Voces de alerta
Por: María del Carmen Jiménez
Estas voces son los que se escuchan en todos los rincones de los territorios de Colombia por el recrudecimiento de la violencia política, el incremento de los feminicidios , la violencia de género, por la asfixia económica y la censura a los medios de comunicación que tienen carácter independiente como el Canal 1 y su noticiero, por el lenguaje incendiario utilizado por algunos dirigentes del partido opositor a los Acuerdos de Paz, que ha creado no solo polarización, sino un clima propicio para su desmonte e incumplimiento, para el rearme y la guerra.
¿Quienes ganan con la guerra? Bertolt Brecht lo sentenció hace muchos años: “Con la guerra aumentan las propiedades de los terratenientes, aumenta la miseria de los miserables, aumentan los discursos de los generales y crecen el silencio, el sesgo y la cobardía de los medios”. No podemos volver al pasado. Somos muchos los que creemos que la Paz es el camino, aún con las imperfecciones del Acuerdo de la Habana. Solo la reconciliación podrá conducirnos a un país diferente y mejor. Somos más los que queremos que no se perpetúe la guerra, la injusticia y la corrupción.
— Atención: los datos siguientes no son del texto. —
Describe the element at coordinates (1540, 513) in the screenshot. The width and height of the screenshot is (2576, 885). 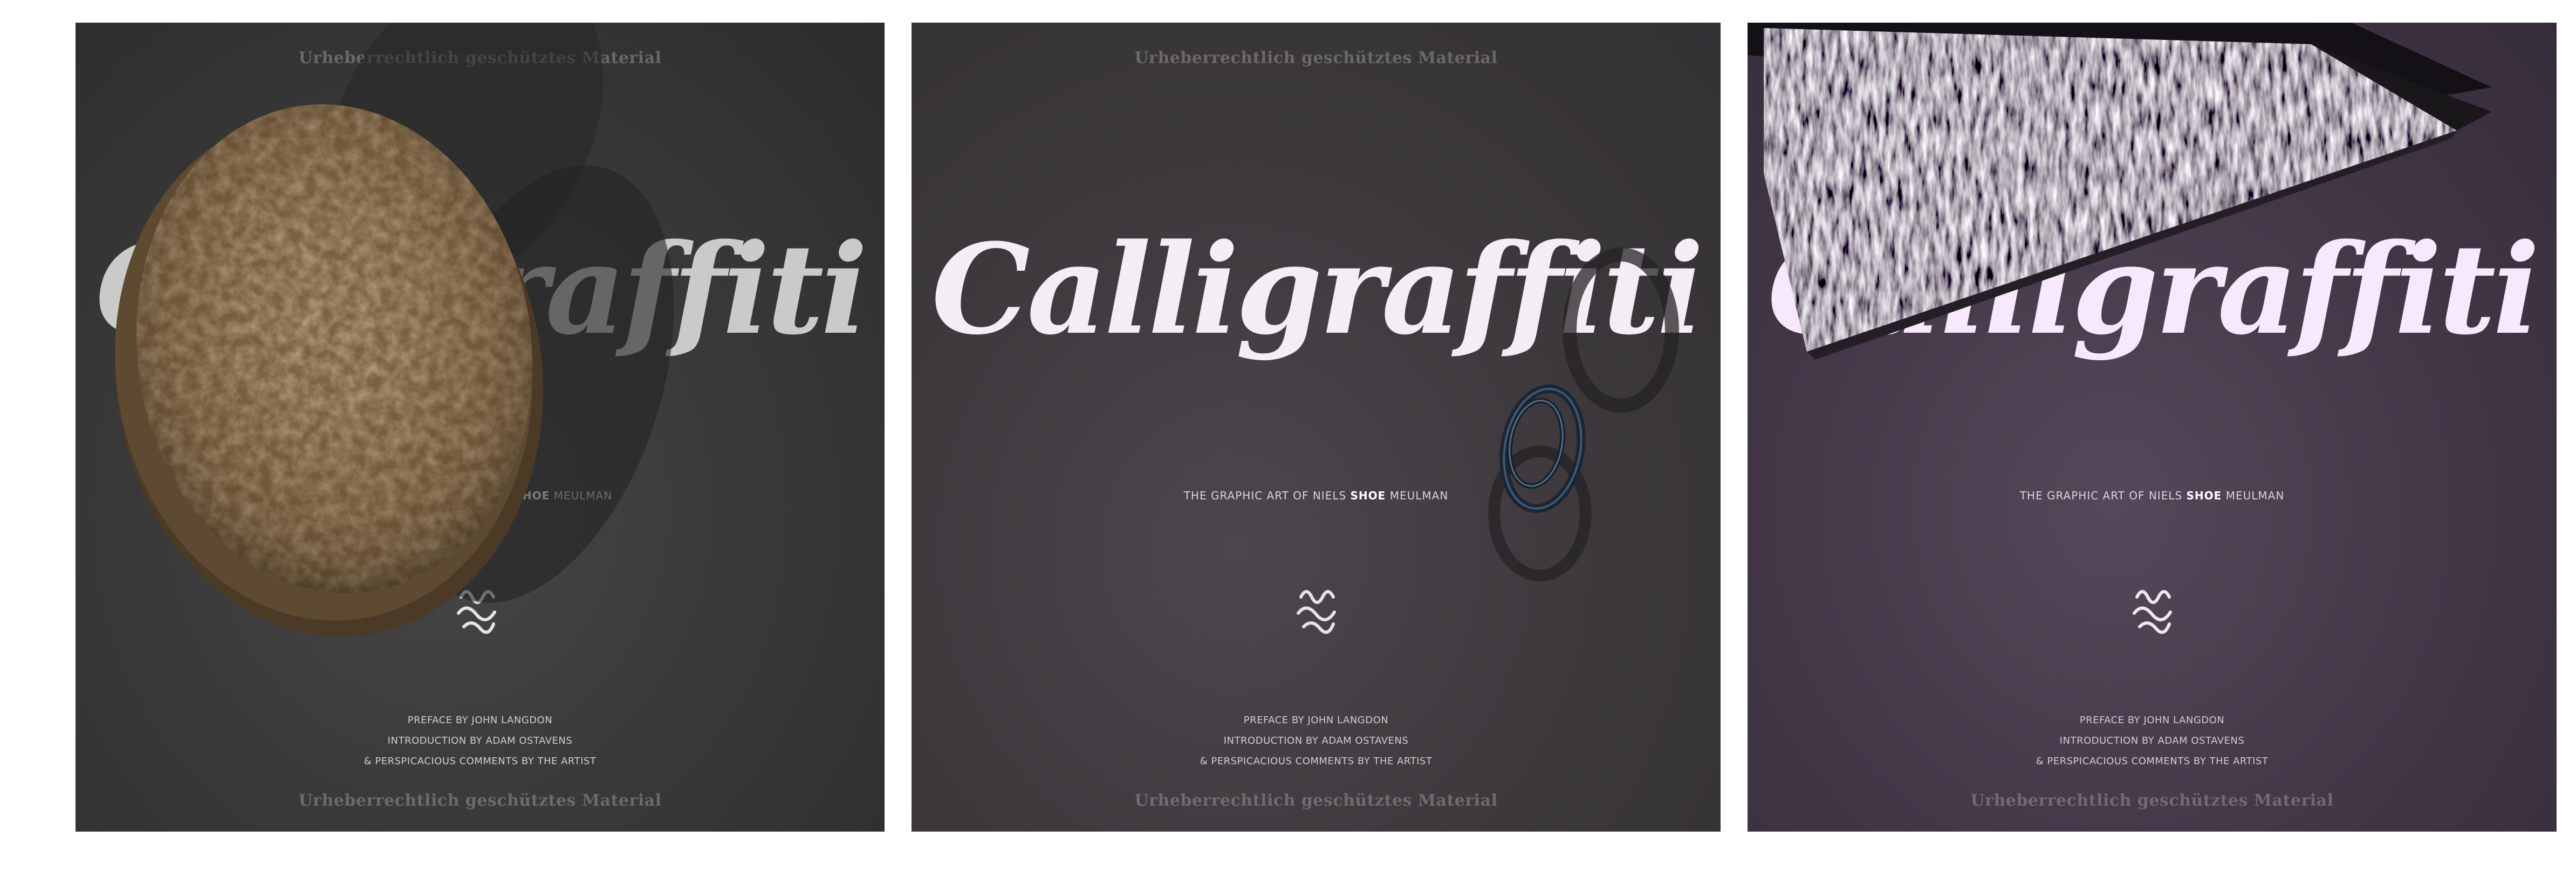
I see `ring-shadow-lower` at that location.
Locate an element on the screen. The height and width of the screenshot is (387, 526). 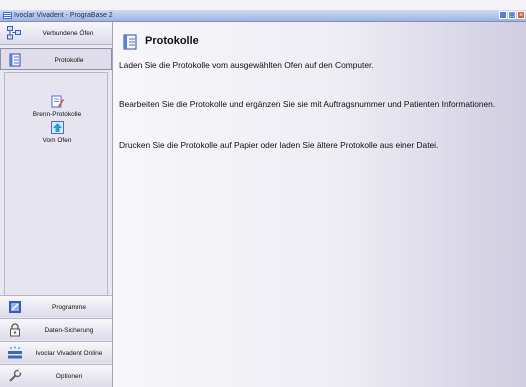
nav-programme: Programme is located at coordinates (56, 306).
El presidente Duque como lo expresó Humberto de la Calle, debe asumir con decisión y criterio de Estado el liderazgo de la Paz y dejar de actuar con criterio de partido como hasta ahora lo ha hecho.
Las amenazas recientes de las autodenominadas “ Águilas Negras” al Comité Ejecutivo de Fecode por su decisión de desarrollar una caravana por la “Vida , la Paz y la Democracia”, el constreñimiento a candidatos de oposición al gobierno, a líderes y lideresas sociales, así como el repudiable asesinato de Karina García candidata del partido liberal en Suarez Cauca junto a sus acompañantes, causan dolor , generan preocupación, nos alertan “sobre la responsabilidad de tener ojos cuando otros los perdieron” tal como lo planteara Saramago en su Ensayo sobre la Ceguera y, nos concitan a juntarnos por la defensa de la vida y la democracia en nuestro país.
Hay que bajarle el tono a los epítetos descalificadores, a las noticias falsas y las mentiras repetidas muchas veces tratando de convertirlas en verdades, a la estigmatización, a las acusaciones irresponsables, a l al lenguaje incendiario y lapidario que alimenta la violencia. Karina la joven candidata a la Alcaldía de Suarez, advirtió sobre los ataques a su campaña, desmintió las acusaciones de las que fue víctima, hizo llamados a sus contradictores a morigerar el lenguaje, pedía prudencia, no obstante, fue masacrada. Hay que bajar la bandera de los odios, que origina múltiples violencias. No permitamos el retorno del embrujo autoritario que impide al Estado cumplir con sus obligaciones Constitucionales y legales, con la preservación de los derechos humanos, además, profundiza las lógicas del mercado reduciendo las garantías de derechos sociales, entre otros.